Fact tables are tables whose records are immutable "facts", such as service logs and measurement information. Records are progressively appended into the table in a streaming fashion or in large chunks. The records stay there until they're removed because of cost or because they've lost their value. Records are otherwise never updated.

Entity data is sometimes held in fact tables, where the entity data changes slowly. For example, data about some physical entity, such as a piece of office equipment that infrequently changes location. Since data in Kusto is immutable, the common practice is to have each table hold two columns:

  • An identity (string) column that identifies the entity
  • A last-modified (datetime) timestamp column

Only the last record for each entity identity is then retrieved.

Dimension tables

Dimension tables:

  • Hold reference data, such as lookup tables from an entity identifier to its properties
  • Hold snapshot-like data in tables whose entire contents change in a single transaction

Dimension tables aren't regularly ingested with new data. Instead, the entire data content is updated at once, using operations such as .set-or-replace, .move extents, or .rename tables.

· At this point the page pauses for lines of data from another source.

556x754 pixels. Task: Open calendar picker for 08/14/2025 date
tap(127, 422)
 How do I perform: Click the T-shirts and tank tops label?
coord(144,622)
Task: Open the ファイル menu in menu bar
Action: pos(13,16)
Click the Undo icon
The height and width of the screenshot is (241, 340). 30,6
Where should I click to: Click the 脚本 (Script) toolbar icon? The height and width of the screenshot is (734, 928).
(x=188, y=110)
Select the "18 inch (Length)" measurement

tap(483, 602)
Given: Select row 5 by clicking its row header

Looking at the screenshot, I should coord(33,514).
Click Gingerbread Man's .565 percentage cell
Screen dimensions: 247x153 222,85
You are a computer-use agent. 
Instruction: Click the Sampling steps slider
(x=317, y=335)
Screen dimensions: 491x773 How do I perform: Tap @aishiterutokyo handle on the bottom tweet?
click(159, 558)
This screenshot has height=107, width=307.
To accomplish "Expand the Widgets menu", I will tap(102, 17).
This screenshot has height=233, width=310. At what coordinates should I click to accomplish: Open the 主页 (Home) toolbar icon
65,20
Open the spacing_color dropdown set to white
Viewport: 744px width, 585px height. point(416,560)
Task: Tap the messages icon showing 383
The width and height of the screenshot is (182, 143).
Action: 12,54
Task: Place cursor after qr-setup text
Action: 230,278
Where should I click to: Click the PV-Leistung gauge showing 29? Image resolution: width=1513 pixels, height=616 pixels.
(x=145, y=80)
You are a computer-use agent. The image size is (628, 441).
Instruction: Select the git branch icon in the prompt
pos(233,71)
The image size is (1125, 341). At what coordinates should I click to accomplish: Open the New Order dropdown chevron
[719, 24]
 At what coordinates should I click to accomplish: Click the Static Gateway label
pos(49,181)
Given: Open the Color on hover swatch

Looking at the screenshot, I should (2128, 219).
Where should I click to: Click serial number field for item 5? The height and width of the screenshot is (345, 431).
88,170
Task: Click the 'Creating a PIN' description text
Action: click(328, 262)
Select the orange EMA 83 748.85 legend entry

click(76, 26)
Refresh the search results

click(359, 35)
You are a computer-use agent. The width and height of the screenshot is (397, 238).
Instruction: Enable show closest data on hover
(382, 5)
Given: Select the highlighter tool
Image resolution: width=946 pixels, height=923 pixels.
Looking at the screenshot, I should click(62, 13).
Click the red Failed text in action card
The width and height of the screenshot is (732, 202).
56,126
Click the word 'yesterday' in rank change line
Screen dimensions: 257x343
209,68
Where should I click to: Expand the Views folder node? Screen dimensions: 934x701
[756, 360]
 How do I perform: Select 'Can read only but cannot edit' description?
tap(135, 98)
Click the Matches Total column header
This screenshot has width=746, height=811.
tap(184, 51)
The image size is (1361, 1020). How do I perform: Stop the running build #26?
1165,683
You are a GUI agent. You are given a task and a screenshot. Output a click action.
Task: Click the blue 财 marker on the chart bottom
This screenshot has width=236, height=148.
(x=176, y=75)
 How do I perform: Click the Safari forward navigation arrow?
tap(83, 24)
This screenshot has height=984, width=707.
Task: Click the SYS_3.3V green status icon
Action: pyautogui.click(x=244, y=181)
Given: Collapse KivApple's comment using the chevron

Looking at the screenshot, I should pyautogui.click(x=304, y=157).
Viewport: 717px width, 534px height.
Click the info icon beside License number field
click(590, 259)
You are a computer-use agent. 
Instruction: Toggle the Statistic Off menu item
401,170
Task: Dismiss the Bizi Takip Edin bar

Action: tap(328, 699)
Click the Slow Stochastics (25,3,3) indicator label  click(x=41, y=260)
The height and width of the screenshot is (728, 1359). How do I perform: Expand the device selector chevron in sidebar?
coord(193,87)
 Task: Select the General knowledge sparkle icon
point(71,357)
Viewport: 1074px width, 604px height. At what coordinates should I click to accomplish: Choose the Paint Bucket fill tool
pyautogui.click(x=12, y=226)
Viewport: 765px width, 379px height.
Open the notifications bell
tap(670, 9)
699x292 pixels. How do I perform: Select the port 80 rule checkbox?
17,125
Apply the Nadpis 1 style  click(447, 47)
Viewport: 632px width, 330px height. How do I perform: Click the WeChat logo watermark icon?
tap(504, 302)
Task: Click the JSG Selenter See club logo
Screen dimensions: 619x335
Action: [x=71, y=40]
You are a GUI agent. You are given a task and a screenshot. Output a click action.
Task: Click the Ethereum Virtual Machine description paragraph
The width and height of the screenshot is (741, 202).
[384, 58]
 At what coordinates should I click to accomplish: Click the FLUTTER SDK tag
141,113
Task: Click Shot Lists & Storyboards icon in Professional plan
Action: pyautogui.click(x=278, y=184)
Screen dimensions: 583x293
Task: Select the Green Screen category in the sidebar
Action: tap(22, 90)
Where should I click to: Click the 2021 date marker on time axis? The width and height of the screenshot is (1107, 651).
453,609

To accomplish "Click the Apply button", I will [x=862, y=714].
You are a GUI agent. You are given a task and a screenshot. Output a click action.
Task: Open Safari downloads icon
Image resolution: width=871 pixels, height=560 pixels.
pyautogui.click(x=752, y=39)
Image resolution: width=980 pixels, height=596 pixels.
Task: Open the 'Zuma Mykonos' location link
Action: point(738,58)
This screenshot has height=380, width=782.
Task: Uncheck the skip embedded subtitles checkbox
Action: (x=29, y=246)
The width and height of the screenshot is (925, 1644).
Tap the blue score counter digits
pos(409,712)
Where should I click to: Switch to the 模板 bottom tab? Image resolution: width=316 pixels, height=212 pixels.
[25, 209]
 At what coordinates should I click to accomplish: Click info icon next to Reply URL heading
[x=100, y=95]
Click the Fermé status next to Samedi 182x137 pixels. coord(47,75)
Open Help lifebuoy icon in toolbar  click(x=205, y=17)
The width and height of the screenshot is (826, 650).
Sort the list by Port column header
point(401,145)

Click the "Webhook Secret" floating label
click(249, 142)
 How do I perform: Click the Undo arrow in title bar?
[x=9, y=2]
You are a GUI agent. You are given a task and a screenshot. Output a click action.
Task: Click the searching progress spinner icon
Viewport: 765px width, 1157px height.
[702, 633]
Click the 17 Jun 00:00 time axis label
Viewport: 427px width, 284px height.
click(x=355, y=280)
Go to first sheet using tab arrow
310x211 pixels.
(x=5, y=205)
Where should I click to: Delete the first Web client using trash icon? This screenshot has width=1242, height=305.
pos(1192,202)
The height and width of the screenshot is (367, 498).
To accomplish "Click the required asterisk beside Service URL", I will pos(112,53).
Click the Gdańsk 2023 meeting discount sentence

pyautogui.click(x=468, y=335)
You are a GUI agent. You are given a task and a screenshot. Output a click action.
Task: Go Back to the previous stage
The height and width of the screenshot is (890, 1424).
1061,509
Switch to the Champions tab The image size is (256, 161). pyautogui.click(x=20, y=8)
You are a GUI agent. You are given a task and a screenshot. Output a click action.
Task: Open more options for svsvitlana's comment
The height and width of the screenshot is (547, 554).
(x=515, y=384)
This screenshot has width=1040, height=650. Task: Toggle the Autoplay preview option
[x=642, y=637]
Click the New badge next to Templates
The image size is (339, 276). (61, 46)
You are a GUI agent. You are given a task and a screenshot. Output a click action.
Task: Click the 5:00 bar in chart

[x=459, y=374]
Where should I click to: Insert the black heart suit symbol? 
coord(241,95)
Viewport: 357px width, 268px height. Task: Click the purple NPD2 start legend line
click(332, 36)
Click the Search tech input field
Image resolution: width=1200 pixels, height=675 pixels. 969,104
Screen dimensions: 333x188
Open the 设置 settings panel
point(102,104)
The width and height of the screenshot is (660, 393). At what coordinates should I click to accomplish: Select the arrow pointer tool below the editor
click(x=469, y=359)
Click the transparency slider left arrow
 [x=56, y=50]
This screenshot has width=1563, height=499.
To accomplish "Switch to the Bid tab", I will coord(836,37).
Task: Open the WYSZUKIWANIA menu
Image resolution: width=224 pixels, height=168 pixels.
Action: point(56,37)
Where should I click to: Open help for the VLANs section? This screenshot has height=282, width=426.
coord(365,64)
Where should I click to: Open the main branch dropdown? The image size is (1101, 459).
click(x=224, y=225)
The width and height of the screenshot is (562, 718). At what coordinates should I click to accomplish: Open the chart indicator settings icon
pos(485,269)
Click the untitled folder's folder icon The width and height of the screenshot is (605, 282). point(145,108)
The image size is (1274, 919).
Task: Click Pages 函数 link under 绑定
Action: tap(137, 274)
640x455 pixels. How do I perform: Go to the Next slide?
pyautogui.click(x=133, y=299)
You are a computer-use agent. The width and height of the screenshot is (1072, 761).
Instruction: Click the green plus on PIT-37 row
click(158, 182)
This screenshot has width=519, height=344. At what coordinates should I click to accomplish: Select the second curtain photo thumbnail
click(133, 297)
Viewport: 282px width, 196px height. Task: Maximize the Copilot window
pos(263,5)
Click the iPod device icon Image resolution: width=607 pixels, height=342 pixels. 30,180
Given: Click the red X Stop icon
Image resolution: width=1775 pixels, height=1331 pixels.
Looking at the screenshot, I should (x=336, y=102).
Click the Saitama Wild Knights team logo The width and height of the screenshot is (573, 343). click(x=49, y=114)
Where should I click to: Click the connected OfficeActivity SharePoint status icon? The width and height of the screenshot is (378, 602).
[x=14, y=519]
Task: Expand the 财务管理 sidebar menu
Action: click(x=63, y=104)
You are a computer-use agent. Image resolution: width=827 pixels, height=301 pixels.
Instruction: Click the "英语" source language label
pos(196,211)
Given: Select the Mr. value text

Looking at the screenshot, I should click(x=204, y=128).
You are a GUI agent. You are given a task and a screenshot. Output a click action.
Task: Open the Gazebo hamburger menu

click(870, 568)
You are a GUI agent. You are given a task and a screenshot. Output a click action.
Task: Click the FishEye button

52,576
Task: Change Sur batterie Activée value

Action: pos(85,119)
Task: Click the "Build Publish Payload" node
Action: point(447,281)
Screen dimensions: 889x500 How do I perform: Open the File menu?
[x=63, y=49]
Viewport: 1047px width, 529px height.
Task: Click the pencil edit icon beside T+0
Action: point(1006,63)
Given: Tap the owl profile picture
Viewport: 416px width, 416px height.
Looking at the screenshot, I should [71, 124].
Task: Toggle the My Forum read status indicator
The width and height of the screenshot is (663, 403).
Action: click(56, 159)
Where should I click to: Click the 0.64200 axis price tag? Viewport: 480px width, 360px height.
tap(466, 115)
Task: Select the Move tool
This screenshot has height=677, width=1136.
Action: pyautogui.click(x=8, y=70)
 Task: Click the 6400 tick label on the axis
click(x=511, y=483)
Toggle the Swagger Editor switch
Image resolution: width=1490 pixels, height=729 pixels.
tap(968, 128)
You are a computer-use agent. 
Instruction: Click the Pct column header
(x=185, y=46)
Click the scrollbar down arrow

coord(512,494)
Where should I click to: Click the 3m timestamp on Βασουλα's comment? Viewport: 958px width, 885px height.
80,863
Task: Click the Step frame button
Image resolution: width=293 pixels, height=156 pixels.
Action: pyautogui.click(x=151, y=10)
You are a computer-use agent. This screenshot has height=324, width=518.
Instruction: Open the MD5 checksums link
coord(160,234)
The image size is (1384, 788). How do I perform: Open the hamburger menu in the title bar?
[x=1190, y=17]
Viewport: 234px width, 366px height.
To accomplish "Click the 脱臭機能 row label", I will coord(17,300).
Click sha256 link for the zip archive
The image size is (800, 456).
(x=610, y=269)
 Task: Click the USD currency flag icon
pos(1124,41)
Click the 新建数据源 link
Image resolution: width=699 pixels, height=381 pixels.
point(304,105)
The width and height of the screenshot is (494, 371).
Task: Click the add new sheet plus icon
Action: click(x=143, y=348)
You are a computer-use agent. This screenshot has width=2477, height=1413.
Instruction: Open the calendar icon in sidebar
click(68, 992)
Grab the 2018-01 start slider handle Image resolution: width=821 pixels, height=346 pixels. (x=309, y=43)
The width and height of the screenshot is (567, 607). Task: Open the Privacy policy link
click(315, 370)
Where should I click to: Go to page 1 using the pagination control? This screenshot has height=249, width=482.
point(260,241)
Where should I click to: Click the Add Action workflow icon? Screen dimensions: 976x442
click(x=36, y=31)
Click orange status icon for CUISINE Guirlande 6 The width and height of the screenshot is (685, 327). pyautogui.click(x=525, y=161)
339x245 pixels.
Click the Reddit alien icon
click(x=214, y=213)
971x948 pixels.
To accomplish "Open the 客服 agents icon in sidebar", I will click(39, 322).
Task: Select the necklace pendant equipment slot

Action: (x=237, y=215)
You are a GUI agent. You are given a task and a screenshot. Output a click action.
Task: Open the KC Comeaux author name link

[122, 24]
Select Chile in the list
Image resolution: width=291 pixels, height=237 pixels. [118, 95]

Sometimes, dimension tables might be derived from fact tables. This process can be done via an update policy on the fact table, with a query on the table that takes the last record for each entity.

Differentiate fact and dimension tables

There are processes in Kusto that differentiate between fact tables and dimension tables. One of them is continuous export.

These mechanisms are guaranteed to process data in fact tables precisely once. They rely on the database cursor mechanism.

For example, every execution of a continuous export job, exports all records that were ingested since the last update of the database cursor. Continuous export jobs must differentiate between fact tables and dimension tables. Fact tables only process newly ingested data, and dimension tables are used as lookups. As such, the entire table must be taken into account.

There's no way to "mark" a table as being a "fact table" or a "dimension table". The way data is ingested into the table, and how the table is used, is what identifies its type.